The team conducted a retrospective cohort analysis including patients with nAMD who either:

  • Switched to brolucizumab from other anti-VEGF agents, had ≥12 months follow-up and received ≥3 brolucizumab injections and no other anti-VEGF agent in the first 12 months of treatment
  • Switched to brolucizumab from other anti-VEFG agents, had ≥12 months follow-up and ≥2 brolucizumab injections and ≥1 other anti-VEGF agent in the first 12 months of treatment

McCoy and colleagues sought endpoints including change in injection intervals, VA and CMT from baseline to 12 months, as well as a descriptive analysis of anti-VEGF agents used in the alternating treatment group.

The lone brolucizumab cohort included 174 eyes from 154 patients. Mean patient age was 80.5 years old, with 55.8% being female. Mean VA acuity at baseline was 0.48 LogMAR; mean CMT was 305.0 mcm.

The alternating treatment cohort included 47 eyes from 41 patients. Mean patient age was 77.4 years old, with 58.5% being female. Mean VA acuity at baseline was 0.47 LogMAR; mean CMT was 288.6 mcm. Patient eyes received 7.1 brolucizumab injections and 3.2 other anti-VEGF injections in the first 12 months post-switch. The most prevalent non-brolocizumab agents given to patients included aflibercept and bevacizumab (82.7% each), followed by ranibizumab (3.3%).
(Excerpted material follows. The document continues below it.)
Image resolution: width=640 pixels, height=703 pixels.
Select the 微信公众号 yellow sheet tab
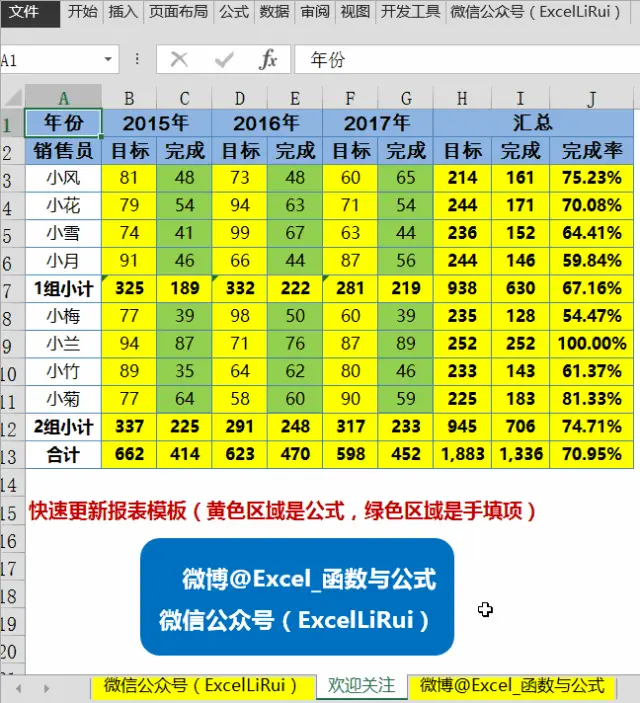tap(201, 686)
At baseline, investigators observed nearly 16 fewer days in mean injection intervals for patients receiving alternating anti-VEGF agents versus lone brolucizumab (32.0 vs 47.8). Post-switch, the mean difference extended by another 11.1 days (26.9 vs 48.1).

Patients receiving alternating therapy reported slightly improved VA per LogMAR at 12 months versus patients on lone brolucizumab (-0.03 vs 0.02), while both cohorts reported improved CMT (-34.5 mcm vs -46.2 mcm, respectively).

Just 1.7% eyes in the lone brolucizumab cohort developed inflammatory reactions, while none were reported in the alternating treatment group. Neither retinal vasculitis nor occlusion were reported in any patients.

Investigators concluded both regimens provided maintained VA and reduced CMT over 12 months, while mean injection intervals were nearly two-fold longer among patients on lone brolucizumab.

“Patients treated with only brolucizumab could extend their injection interval twice as much on average as patients alternating treatment with brolucizumab and another anti-VEGF, while preserving vision,” they concluded.

The study, “Characterization of real-world neovascular age-related macular degeneration (nAMD) switch patients treated with brolucizumab alone versus brolucizumab alternating with other anti-vascular endothelial growth factors (anti-VEGF),” was presented at ARVO 2022.